But it's been thirty years since I've approached my Uconn Husky competitive weight of 172 lbs. I dream of someday finding 179 without being sick. Maybe then I could soar through the air to dunk a basketball again – something that now happens very rarely – and only in my dreams.


The real goal is to just get at it – to use my newfound free time to convert my competitive juices back from coaching to competing. I don't have any lofty goals. It would be nice just not to embarrass myself.


They say timing is everything. I guess so because in my case intent recently met opportunity. Here's my story.


There's a new gym in town. Maybe “gym” is a misnomer. This isn't four walls, a wood floor and baskets. Jerry and Teris Espinosa have opened a Fitness Together franchise. I'm lucky have known Jerry since the late 70's, so the week they opened I took a tour. Thoroughly Impressed!
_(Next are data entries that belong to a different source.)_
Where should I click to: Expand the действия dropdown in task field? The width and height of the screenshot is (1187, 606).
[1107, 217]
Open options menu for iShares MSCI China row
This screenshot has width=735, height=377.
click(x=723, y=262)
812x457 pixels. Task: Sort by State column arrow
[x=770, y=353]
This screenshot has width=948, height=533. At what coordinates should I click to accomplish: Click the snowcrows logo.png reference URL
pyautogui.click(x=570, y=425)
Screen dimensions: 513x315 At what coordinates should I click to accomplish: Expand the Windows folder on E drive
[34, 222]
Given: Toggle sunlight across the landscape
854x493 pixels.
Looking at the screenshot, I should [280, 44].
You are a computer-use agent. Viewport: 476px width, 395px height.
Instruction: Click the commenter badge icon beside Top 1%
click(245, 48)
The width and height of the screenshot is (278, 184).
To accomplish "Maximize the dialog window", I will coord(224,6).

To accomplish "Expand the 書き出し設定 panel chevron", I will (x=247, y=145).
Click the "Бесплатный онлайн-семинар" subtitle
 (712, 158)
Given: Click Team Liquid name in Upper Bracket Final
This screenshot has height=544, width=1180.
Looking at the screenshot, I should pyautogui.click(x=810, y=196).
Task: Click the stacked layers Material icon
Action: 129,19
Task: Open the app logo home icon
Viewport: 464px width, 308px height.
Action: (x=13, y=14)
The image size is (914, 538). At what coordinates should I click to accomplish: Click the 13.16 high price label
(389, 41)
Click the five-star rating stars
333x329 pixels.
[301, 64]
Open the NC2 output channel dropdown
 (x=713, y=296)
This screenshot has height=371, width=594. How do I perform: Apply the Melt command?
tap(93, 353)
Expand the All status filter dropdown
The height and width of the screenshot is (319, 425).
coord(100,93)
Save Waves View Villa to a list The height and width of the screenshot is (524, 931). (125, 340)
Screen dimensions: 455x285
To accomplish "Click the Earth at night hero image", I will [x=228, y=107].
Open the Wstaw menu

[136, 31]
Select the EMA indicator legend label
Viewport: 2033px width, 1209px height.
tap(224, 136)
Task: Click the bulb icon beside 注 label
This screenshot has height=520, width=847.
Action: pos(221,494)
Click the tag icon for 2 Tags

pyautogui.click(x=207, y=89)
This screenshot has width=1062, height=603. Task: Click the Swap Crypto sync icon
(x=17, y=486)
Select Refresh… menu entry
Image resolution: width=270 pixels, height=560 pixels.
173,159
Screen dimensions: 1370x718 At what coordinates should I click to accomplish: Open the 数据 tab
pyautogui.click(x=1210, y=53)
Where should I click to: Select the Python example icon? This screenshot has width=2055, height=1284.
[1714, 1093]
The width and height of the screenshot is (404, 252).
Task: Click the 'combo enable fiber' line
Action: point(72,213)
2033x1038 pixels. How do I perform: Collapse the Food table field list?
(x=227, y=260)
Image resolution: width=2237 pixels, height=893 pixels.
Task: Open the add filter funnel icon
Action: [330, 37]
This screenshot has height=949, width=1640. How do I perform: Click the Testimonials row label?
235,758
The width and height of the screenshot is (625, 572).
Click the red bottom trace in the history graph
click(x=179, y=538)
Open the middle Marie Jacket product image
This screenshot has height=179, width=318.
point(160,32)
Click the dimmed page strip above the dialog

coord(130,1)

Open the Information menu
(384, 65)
Located down on South Washington Street across from CVS, this is quite a gem – both physically and in concept. The theme is individualized training with the tag line – one client, one trainer, one goal. For those who have gone this route and been disappointed I can guarentee different results. Oh, I've heard the stories of overweight personal trainers who yawn and use their cell phone on the clients dime. Jerry and Teris personalize each workout to the individual and are true partners in the fitness plan. More about that later.


The facility houses three private training suites (each decked out with everything you need to tone, trim and get back to feeling terrific. And in a separate area there are machines always available to get in that   C-V workout.


Since we've known each other since 1978 Jerry invited me down to train with him. It's always been a goal of ours to compete together in the high jump. Our high school and college careers didn't mesh, but in one sense they intersected. The NAHS high jump record I set in 1970 was broken by Jerry in 1980.


But now we train together twice a week. After 10 minutes on the elliptical machine to warm up and some dynamic drills we put in a solid half hour of core and lower body work using the Bosu Ball, physio-ball, a variety of exercise tubing, plyo boxes and jump rope. Each workout is designed for progression, which for me in these early stages is happening rapidly. By the nature of my work and goals, the upper body remains a secondary goal at this point. Then if the weather is cold I'll put in another twenty minutes on the elliptical rather than hit the roads.


The most amazing thing is that there has been no pain associated with the gain. There is sensible pacing to the training with an eye toward future goals. For that I thank Jerry. I'm a sprinter by nature and tend to thrive on heavy workloads, using physical breakdown as my stopping point.


I'm more comfortable in the role of teacher rather than student, but for now I've put someone else in charge. The sign of a good coach is the ability to help your athletes rise to greater heights. In this case, Jerry's job is to make that happen – literally.


And don't tell Jerry, but his student is gunning to beat him! Then I'll think about taking on PJ Allessi, Derek Ellis and Latif Thomas.